Another way to summarize our results is to estimate the main influences of the environmental variables on the convective scale quantities considered in this study. The largest association of CAPE with the small scale is with the convective cell area, with higher CAPE associated with larger areas and vice versa. CIN on the other hand relates strongly to cell number, with higher values associated with fewer cells. A similar first-order relationship occurs with midlevel relative humidity, where high values are associated with large cell numbers, while dry environments have only few cells embedded in them. The relationship of vertical motion with the convective scales is more complex. The sign of the vertical motion relates strongly to cell number, with upward motion associated with many cells and downward motion with few. Within the class of upward motion, both cell area and cell number increase with increasing ascent. Increasing descent on the other hand is related with an increase in the cell area.

It is worth noting that the analysis of the relationships between the convective ensembles and their environment performed here does not allow us to draw conclusions on causal connections. Nevertheless, the availability of a radar data set of unprecedented length has allowed us to describe these relationships in greater detail than ever possible before. In doing so, we provide not only a testbed for high-resolution model simulations of tropical convection but also an inspiration for the development of new approaches to its parametrization. We conclude that the further division of the convective area fraction, now used in a number of parametrization developments (e.g., Dorrestijn et al., 2015; Gottwald et al., 2015; Peters et al., 2017) into cell number and cell area, provides additional insight into convective behavior. We confirm that convective area fraction itself sufficiently describes the area-averaged precipitation, one of the key targets of any parametrization. However, the local rainfall intensity relates more strongly to convective cell size and shows little relation to convective area fraction.

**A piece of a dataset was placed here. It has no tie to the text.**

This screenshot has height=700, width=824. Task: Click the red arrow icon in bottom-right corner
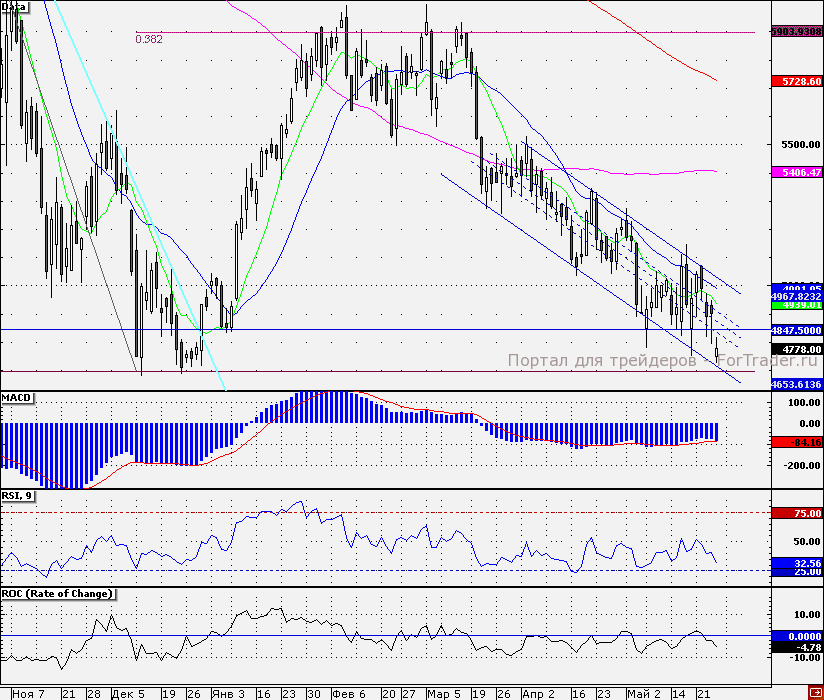point(814,693)
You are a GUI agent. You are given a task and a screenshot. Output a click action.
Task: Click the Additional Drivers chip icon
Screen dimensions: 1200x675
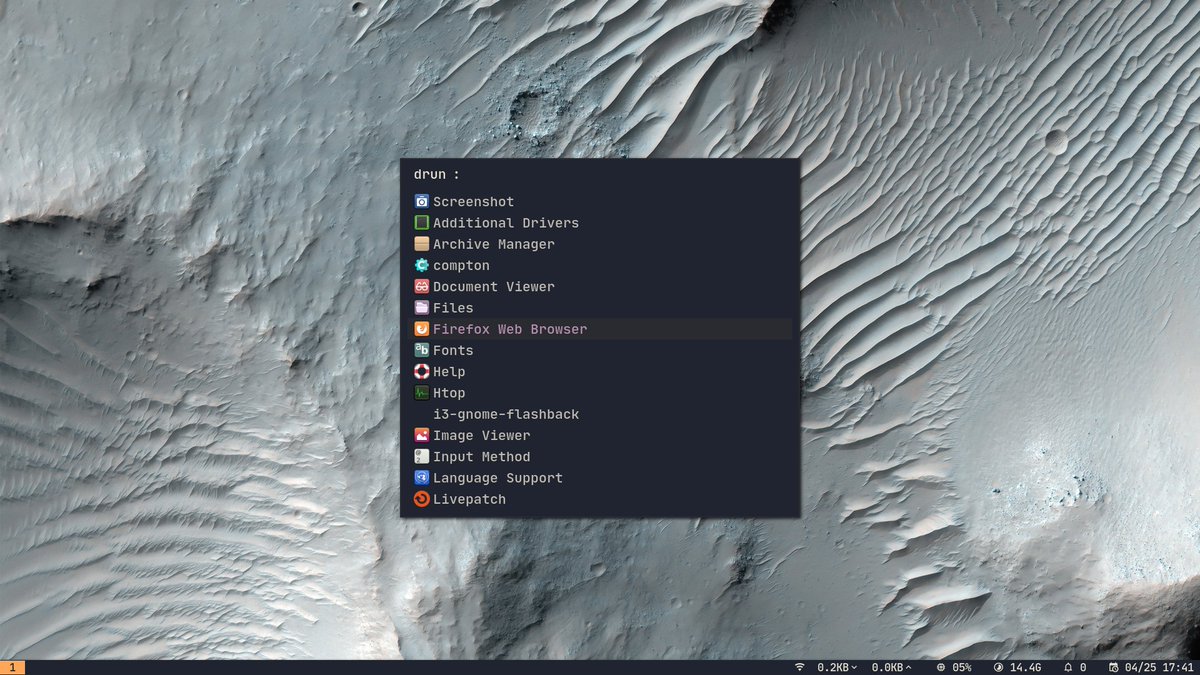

Despite the different types of tropical convection observable in Darwin, the use of a single radar location remains a significant caveat for extending our conclusions to other regions of the Earth. However, we have shown that a large-sample radar data set combined with information of the convective environment provides a great basis for improving our knowledge of the relationship between convective state and the environment, as they allow a detailed analysis of the multidimensional phase spaces involved. An important next step is therefore to extend this work to other locations by exploiting both other long-term radar observations and space-based radar observations, which have been collected for over two decades.